Task instructions: Go through the entries below and tally each line holding the string "agent". Return the number only.

(Provided data Opens)

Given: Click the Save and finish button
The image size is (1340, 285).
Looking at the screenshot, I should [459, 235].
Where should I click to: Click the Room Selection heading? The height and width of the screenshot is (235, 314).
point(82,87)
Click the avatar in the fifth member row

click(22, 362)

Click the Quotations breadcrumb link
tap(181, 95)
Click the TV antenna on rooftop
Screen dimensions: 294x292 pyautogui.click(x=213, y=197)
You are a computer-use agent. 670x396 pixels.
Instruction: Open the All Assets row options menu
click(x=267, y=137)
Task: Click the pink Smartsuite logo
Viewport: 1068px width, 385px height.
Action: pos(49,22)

(Provided data Closes)
(Provided data Opens)

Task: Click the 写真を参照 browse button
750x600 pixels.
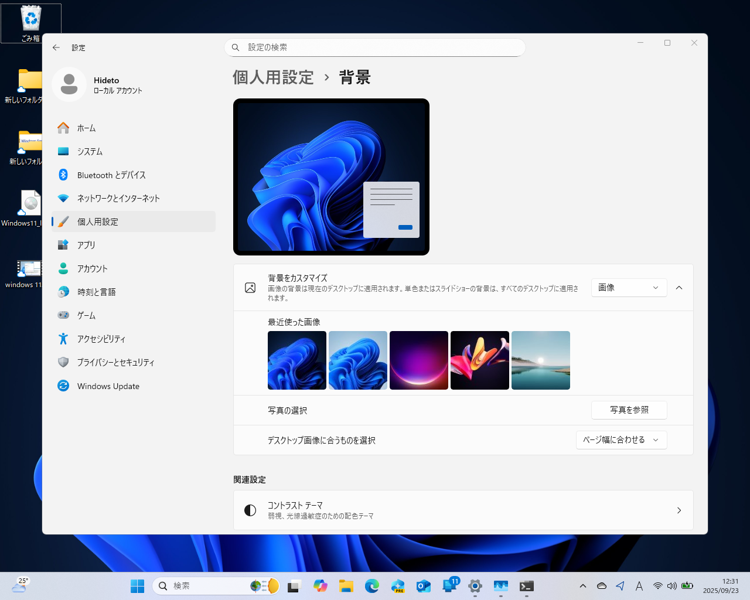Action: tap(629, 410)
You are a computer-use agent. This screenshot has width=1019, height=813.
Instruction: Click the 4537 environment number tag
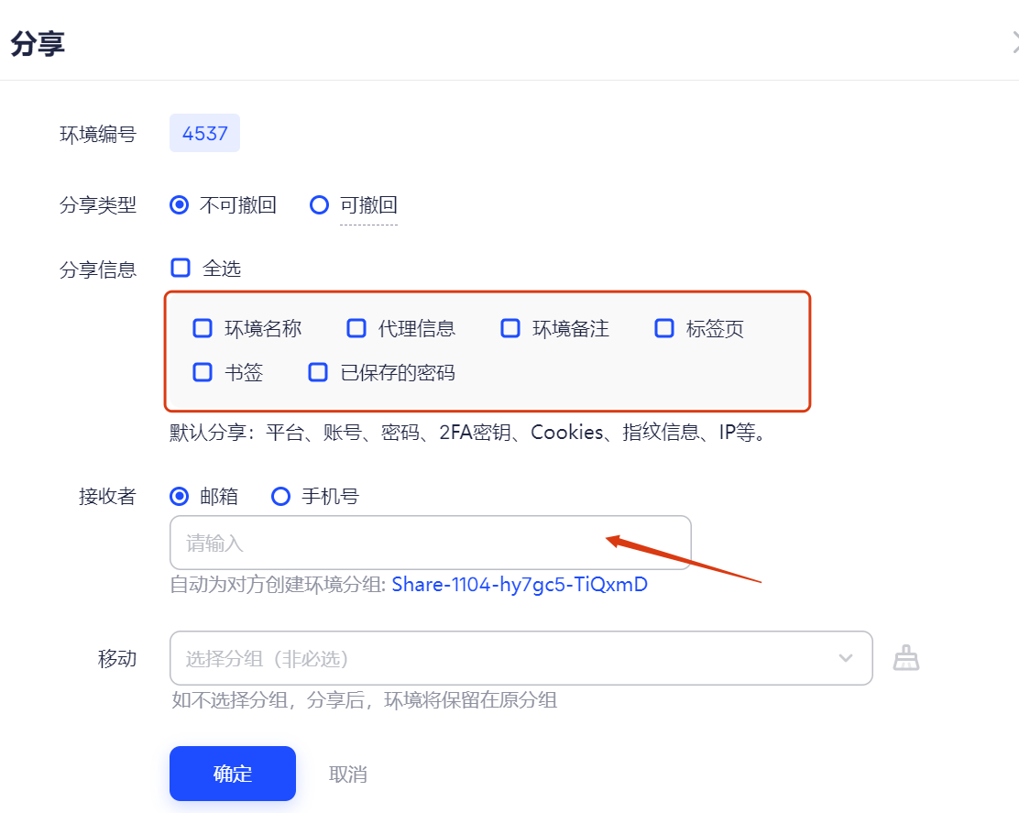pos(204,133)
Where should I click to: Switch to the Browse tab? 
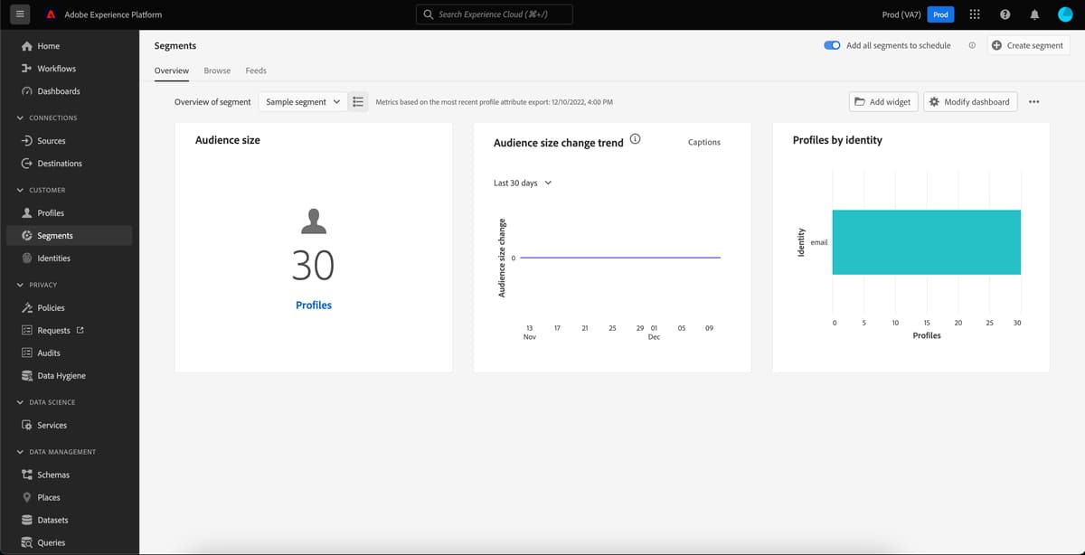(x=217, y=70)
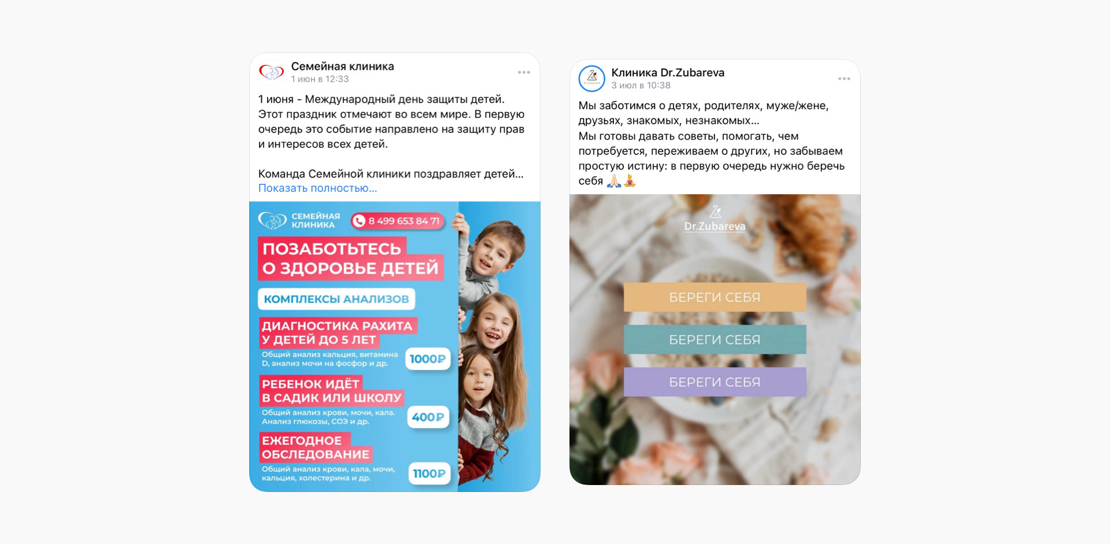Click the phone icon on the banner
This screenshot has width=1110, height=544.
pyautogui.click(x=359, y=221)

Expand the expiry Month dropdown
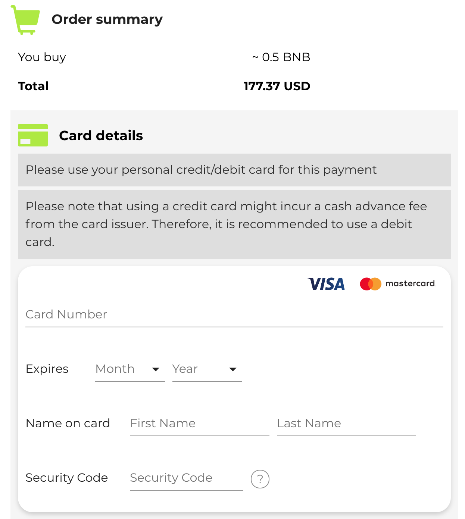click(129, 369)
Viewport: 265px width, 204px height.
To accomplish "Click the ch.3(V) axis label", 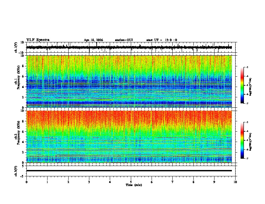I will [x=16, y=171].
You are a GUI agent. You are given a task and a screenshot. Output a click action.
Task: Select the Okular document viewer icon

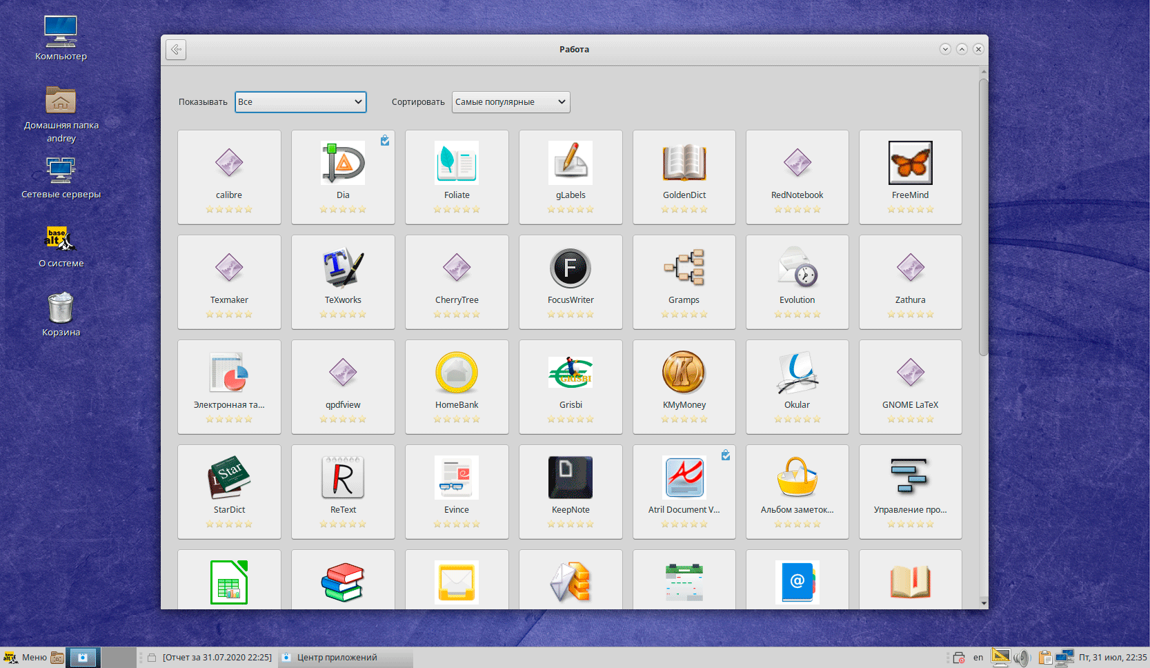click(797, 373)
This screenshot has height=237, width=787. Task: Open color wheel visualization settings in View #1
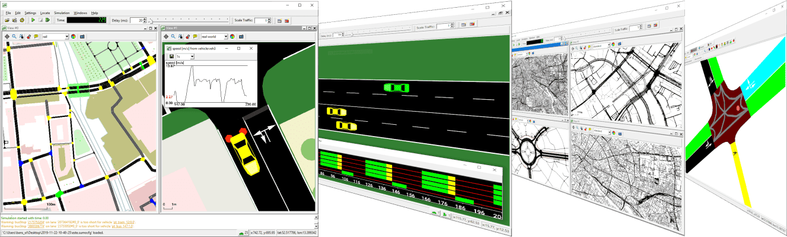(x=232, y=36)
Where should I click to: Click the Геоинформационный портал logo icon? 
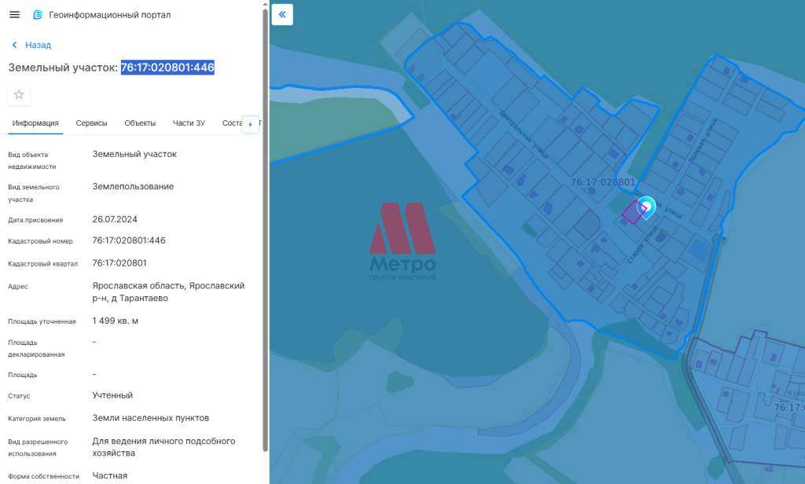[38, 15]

(Provided data Closes)
(Provided data Opens)

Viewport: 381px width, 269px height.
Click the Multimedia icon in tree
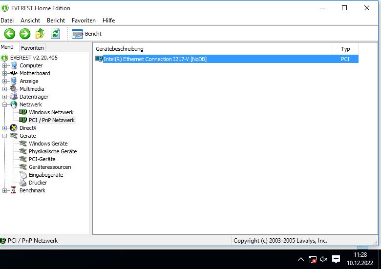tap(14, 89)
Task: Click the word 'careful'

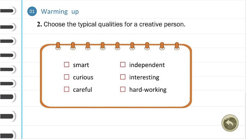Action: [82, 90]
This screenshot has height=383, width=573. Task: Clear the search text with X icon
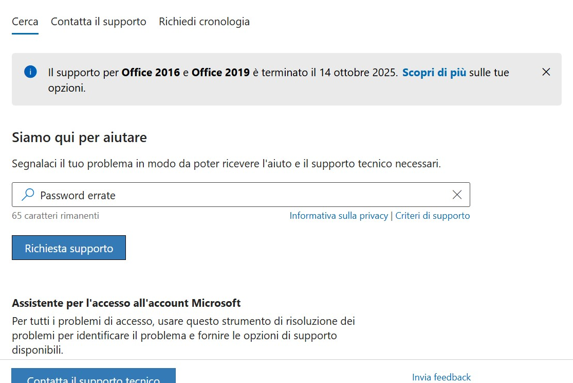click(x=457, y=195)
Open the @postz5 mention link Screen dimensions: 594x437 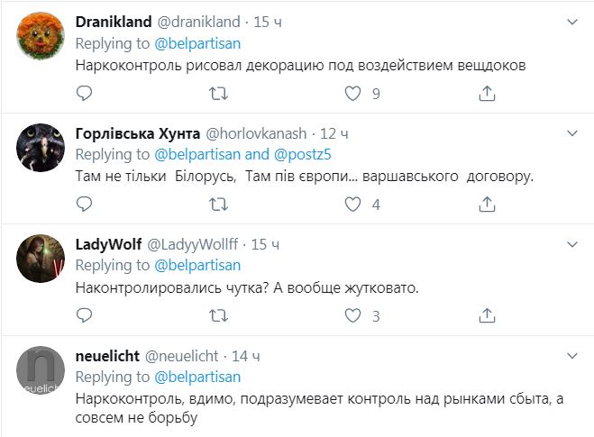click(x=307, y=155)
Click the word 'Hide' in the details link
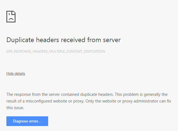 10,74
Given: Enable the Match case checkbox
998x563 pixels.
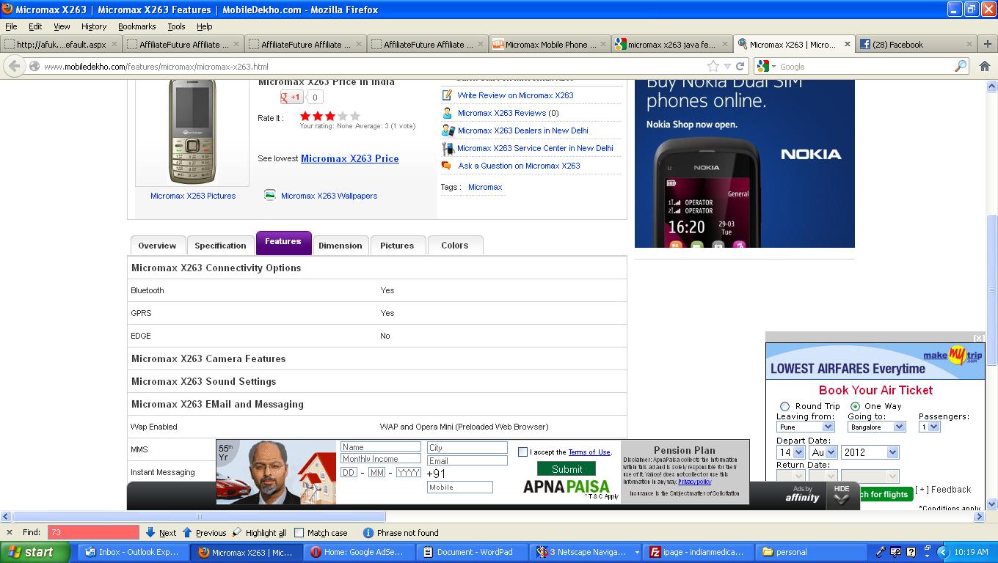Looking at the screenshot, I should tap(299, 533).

(Provided data Closes)

Your response: 3